The conversation then turned to solutions, with each panellist sharing how fintechs are bridging the gap between ambition and action.
Karolina highlighted Visa’s partnerships with innovators like Lune, Ecolytiq, and Plan A: “These collaborations empower our issuers to offer actionable tools that help customers not only measure but act on their sustainability goals.”
Raquel shared how Payhawk Green, powered by Lune, enables customers to track and calculate emissions from their transactions, with a particular focus on Scope 3 emissions: “Our platform simplifies ESG data collection and reporting, making it easier for businesses to integrate sustainability into their financial operations.”
Roberto noted that Lune’s solutions eliminate two major barriers: friction and trust. “By automating emissions reporting and ensuring audit-ready calculations, fintechs can give their customers confidence and make climate action seamless. This is what makes sustainability scalable.”
Through partnerships and innovative technology, fintechs are showing that sustainability can be embedded into everyday business workflows — unlocking both impact and growth.

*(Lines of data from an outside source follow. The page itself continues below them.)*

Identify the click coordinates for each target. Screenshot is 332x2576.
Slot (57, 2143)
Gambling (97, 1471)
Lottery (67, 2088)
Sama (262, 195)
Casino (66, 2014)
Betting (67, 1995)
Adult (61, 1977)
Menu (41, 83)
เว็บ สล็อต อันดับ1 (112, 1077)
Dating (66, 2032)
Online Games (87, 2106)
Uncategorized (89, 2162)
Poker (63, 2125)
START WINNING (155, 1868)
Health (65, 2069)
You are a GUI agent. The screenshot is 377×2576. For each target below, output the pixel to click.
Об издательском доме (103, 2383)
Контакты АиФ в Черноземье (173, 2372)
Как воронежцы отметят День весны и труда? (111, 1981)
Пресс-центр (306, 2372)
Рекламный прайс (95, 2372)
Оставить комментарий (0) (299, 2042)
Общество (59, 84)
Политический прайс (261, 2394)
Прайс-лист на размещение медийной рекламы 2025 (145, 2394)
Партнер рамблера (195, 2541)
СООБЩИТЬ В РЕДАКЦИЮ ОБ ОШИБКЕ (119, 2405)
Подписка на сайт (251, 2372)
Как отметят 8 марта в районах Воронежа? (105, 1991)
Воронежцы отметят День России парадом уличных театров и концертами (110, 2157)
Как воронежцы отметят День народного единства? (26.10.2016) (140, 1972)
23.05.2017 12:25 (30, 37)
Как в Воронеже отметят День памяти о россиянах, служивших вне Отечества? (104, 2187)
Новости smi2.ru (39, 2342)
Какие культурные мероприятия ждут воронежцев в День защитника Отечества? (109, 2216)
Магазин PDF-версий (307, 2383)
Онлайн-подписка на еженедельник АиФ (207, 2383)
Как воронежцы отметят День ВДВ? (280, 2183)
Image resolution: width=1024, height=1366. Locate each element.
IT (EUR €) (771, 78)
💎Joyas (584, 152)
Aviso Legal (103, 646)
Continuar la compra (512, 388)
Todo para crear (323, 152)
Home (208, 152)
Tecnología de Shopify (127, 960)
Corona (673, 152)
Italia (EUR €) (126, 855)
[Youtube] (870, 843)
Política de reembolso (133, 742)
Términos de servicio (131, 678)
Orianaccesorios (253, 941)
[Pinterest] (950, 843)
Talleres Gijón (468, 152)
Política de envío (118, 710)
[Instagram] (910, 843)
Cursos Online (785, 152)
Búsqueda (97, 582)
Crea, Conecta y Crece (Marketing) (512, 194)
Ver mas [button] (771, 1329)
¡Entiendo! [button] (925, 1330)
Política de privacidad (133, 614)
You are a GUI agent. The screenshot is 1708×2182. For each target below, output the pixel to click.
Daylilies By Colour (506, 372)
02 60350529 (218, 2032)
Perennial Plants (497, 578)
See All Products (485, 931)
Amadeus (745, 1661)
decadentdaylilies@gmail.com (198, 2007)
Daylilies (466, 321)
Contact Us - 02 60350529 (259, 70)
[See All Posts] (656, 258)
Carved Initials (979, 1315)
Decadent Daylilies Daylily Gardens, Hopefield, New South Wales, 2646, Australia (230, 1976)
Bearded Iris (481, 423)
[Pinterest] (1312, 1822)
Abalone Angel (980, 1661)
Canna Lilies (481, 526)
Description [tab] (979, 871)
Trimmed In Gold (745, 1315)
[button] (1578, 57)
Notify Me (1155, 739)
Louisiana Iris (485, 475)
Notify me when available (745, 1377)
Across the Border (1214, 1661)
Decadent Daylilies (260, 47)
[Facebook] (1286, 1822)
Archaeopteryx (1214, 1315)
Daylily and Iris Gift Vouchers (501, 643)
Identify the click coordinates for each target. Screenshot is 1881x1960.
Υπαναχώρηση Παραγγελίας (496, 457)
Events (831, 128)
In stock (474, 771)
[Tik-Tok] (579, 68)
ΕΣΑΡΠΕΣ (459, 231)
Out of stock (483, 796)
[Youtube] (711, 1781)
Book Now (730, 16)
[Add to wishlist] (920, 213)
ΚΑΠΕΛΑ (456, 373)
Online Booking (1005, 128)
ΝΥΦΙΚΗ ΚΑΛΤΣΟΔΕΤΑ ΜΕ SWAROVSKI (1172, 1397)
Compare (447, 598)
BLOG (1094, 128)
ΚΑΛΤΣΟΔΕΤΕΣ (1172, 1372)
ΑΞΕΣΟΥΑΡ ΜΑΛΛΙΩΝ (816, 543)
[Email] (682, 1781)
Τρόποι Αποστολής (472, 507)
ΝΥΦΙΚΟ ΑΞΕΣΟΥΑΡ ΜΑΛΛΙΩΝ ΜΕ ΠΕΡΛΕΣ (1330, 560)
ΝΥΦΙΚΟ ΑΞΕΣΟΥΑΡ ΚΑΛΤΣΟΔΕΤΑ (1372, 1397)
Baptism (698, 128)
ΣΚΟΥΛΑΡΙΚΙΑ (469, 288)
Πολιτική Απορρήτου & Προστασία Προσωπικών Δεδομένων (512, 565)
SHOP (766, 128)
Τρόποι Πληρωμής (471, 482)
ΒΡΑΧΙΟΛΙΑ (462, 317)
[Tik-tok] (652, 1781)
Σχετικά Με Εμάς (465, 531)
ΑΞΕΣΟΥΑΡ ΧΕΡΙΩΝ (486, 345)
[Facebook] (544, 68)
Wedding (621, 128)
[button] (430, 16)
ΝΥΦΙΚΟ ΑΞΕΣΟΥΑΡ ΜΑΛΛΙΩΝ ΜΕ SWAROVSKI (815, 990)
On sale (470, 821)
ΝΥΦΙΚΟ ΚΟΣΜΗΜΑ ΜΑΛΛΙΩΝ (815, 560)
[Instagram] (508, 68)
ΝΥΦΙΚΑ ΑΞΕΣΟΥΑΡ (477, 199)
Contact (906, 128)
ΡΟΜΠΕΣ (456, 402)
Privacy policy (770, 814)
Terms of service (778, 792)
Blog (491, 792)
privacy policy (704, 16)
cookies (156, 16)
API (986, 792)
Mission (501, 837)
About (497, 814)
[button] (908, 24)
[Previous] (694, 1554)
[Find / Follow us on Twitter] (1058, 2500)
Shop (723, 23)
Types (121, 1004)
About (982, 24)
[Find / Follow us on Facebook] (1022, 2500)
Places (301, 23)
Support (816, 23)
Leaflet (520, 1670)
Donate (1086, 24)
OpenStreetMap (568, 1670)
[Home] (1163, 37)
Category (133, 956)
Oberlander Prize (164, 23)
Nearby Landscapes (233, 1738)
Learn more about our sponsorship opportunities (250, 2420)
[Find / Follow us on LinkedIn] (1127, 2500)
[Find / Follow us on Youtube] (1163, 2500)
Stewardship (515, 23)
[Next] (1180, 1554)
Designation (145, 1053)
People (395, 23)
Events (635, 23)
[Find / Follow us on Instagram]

The panel concluded with practical advice for fintech product managers looking to make sustainability a core offering.
Karolina emphasized the importance of understanding customer pain points: “Start by addressing the challenges your customers face. This creates trust, builds a strong business case, and makes implementation easier.”
Raquel suggested partnering with environmental technology providers to integrate ESG data seamlessly into products: “Fintechs already know finance—collaborating with climate tech companies can enhance transparency and decision-making.”
Roberto’s advice was succinct: “Lead by example. Be decisive. Don’t wait to act.”
The fireside chat reinforced a powerful takeaway: fintechs have the tools, partnerships, and insights to drive the sustainability transformation their customers are demanding.
As Karolina pointed out, “Sustainability is no longer optional—it’s a business imperative.” By embedding ESG into their platforms, fintechs are not only accelerating their customers’ sustainability goals but also unlocking new revenue opportunities.
The question is no longer whether fintechs should act—it’s how fast they can.